To make this dumber, you can argue legacy admissions itself isn’t even fair to its own applicant pool. There’s a difference between having parents who work in academia and being the child of a billionaire. The assumed threshold for what an admissions office considers to be a meaningful record of alumni giving seems to rise every year. And say your dad is a billionaire with a building named after him at Harvard but you’re also a literal math genius? Can anyone rightfully argue that you don’t deserve to go to a small college outside of Boston, too? 
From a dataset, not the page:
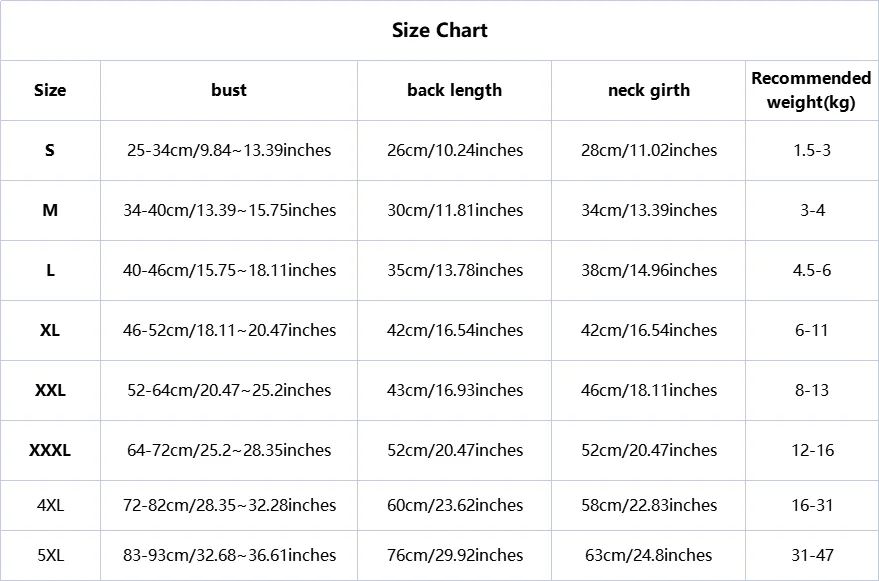Click the bust cell 72-82cm/28.35~32.28inches
This screenshot has width=879, height=581.
pos(229,505)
I’ve always thought the answer to most of this is some system of income-based affirmative action. Using income as the metric to level the playing field is an easier way to capture the intersectionality of the problem. Poverty is more common among some racial and ethnic groups, and is often a good predictor of the quality of education someone will receive throughout their life. Most people in poverty will be first-generation college students. That means that it can target groups who are historically underrepresented in the student bodies of higher education institutions while accounting for the fact that other disadvantaged students might fall through the cracks created by policies that only look at racial identity or family educational attainment. But then we get to the real question–for all the polished PR statements about class diversity (be it racial, socioeconomic, or whatever else), are colleges actually willing to invest more in students who come from disadvantaged backgrounds to ensure they succeed? Probably not. And I’m sure that’s why we’ll continue to implement policies like the one California is so proud of while ignoring the heart of the matter.